Many cities have had their financial woes over the last few decades. Mississauga was able to postpone the problem because it grew at a furious pace and had the land available that enabled it to offer low fees and taxes to the developers. Other councils were not so fortunate and were not able to compete. This is a function of the competitive nature of capitalism. Not only are workers in competition with each other for jobs, but also enterprises are in competition with each other for sales, and nations are in competition with each other for land, natural resources, and markets. Thus cities have to vie with one another for development and tourist dollars. As in all economic competitions, it is a race to the bottom and for every winner, there has to be a loser.

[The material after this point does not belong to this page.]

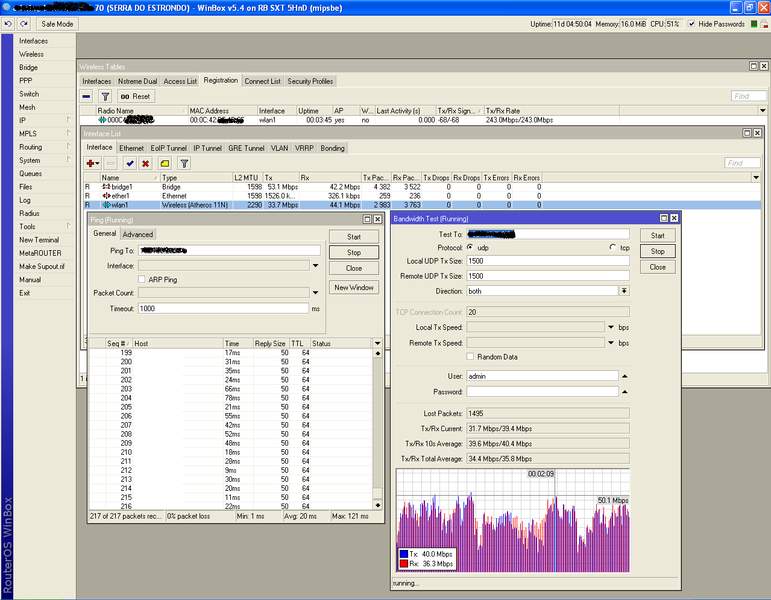Viewport: 771px width, 600px height.
Task: Expand the Interface dropdown in Ping window
Action: coord(316,266)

In addition, the squeeze on even necessary spending on vital services such as healthcare, education, roads, water, sewers, etc. applies equally to all municipal budgets and is a further extension of the same problem, scarce tax dollars and the struggle to provide those services. Why, in the light of our ever-increasing productivity and wealth production, is this so? The answer is that these services, vital to the efficient running of our economic machine, are paid for by taxes that come out of profits. That's right, your taxes are paid by the capitalist class! Your wages reflect the amount of necessaries (food, shelter, clothing, etc) that you need to enable you to continue to show up for work and bring up a family, the next generation of workers. The only amount that counts for this is your 'net' or take-home pay. The taxes that you supposedly pay are added to that amount and then deducted without you touching them in an accounting sleight of hand. If you really paid the taxes, then you would not have enough money to sustain yourself and your family adequately. It is in the capitalists' interests to make you think that taxes come from your wages so that they, through their media campaigns and corporate-driven think tanks can get you on side in reducing taxes, even though we are all quite aware that lower taxes means a lower quality of services for us, not the capitalist, who can easily afford the best of everything on offer. So, the capitalist class as a whole provides the services necessary to keep the system running, but individual capitalists do not like giving up profit and thus strive to lower these losses by conducting campaigns to starve governments of the dollars needed. Most governments of all stripes, Tories, Liberals, NDP, and others, are cowed into pursuing policies of reducing taxes and balancing budgets, usually at the expense of programs for our most needy citizens, by the owning class and their media, such that any increase in taxes by any government is seen as a failure. Socialism means an end to this minority control that perpetuates vast inequalities, and its replacement by the control of all through elected councils to provide high quality services accessible to all. After all, who would vote for poorer hospital, educational, or social services? That's exactly what you do when you vote for any party on the ballot sheet today because they simply want to continue the present system. Think about it!